Where things break down is are these sort of Suexes of the world, the Chatexes, these sort of non-compliant exchanges, all over the world that maybe don't have those compliance controls in place. I think one thing that's really always concerned FADIS, in particular, is the sort of jurisdictional arbitrage that can occur when you have sort of different jurisdictions that have different rules, regulations and legal frameworks for crypto. So I did a "TRM Talks" recently, where I sat down with the chairs of the Virtual Assets Contact Group for FATF, who wrote this very recent guidance, talking about a lot of the issues we're talking about today. And what they said is, look, our work is only beginning now. Because now what we're going to do is we're going to go around the world with this guidance, and we're going to ensure that global regulators are applying this guidance to the VASPs, to the money service businesses that they regulate. I think we're gonna see that process sort of play out over time, you already see sort of travel rule implementation and, you know, talking about new technology, like DeFi and NFTs, so it's all coming.

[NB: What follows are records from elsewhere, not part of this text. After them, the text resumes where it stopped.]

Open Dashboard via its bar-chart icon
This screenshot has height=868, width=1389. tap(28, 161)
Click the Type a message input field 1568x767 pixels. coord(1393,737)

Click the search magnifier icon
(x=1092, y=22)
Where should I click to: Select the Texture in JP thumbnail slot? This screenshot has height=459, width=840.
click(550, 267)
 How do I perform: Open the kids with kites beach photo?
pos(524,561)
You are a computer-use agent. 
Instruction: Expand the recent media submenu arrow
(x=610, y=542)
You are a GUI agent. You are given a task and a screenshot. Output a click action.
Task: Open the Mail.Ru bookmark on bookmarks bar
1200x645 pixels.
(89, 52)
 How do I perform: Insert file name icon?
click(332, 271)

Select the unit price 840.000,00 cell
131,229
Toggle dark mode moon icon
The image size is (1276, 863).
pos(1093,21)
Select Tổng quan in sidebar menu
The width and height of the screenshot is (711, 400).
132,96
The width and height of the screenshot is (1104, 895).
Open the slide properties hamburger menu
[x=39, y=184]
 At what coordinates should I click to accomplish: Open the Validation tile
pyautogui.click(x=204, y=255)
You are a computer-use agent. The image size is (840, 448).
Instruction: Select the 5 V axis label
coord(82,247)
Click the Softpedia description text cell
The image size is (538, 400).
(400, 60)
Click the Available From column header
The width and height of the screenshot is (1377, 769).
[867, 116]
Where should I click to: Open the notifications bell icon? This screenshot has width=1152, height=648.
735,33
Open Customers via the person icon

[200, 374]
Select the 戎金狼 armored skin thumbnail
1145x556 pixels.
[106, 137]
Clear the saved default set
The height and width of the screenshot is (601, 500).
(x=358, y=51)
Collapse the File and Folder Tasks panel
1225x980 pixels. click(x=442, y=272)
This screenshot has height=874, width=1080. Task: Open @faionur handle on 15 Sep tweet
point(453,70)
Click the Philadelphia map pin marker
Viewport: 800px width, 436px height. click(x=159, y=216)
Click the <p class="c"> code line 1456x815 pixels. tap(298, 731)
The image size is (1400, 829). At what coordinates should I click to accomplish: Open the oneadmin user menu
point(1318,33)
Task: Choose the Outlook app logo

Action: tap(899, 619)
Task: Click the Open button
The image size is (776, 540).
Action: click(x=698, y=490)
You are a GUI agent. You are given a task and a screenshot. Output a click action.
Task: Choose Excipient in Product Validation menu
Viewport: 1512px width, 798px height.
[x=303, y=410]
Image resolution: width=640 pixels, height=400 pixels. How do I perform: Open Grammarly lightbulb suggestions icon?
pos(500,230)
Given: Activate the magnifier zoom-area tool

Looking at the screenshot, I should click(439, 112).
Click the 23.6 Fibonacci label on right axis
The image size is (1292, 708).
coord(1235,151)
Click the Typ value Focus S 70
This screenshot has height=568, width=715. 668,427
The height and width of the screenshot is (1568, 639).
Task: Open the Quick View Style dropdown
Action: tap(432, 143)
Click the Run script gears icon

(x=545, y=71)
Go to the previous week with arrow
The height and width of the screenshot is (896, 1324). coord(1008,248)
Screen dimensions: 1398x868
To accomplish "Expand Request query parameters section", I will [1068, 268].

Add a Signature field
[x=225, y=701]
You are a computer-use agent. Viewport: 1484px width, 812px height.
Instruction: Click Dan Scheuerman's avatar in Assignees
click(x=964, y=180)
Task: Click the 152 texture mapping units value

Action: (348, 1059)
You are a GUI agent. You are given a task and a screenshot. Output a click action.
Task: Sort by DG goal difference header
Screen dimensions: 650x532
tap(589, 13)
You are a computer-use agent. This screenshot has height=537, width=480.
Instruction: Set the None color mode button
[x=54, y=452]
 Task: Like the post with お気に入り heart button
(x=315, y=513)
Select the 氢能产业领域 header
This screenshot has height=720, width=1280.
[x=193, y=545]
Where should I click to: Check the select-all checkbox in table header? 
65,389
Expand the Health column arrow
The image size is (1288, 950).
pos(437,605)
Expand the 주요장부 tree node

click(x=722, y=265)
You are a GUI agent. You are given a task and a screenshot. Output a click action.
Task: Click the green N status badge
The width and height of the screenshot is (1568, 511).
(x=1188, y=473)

But look, I mean, I think in any economic system, you're always going to have vulnerabilities. And this is not new to crypto, right? Really, these sort of these nested exchanges, these parasite vast these non-compliant crypto exchanges are sort of their crypto walls, right? They're these sort of money service businesses that live in the shadows of a larger financial, regulated compliant financial system. And I think that's going to be a real challenge. But it's really no different than the challenge that we've always had in fiat.
And just to sort of close the loop on something you said, which I think is right, and that is, look, the U.S. is going to continue to use like all the tools that is always used and including extraterritorial jurisdiction. So if you're not Larry Harmon from Helix and you don't live in Ohio, but you're the administrator of Bitcoin Fog, and you happen to and you live in Eastern Europe, but you happen to transit through LAX. They're going to grab you should you have transit through LAX? Probably not. But I think that will, we'll continue to use a lot of those sort of law enforcement tools that we that we've used for a long time, but I think it's also the hope with really working very closely with foreign partners to ensure that there isn't jurisdictional arbitrage and everyone has a lot of these compliance controls in place.
Mathew Schwartz: It's fascinating stuff. Everything continues to change so quickly. So thank you very much for giving us an update as of right now on the state of crypto.
Ari Redbord: Let's talk about everything. Yeah. Awesome. Thanks so much for having me.
Mathew Schwartz: Thank you so much, Arie, I've been speaking with Ari Redbord, head of legal and government affairs at TRM labs. I'm Mathew Schwartz with Information Security Media Group. Thanks for joining us.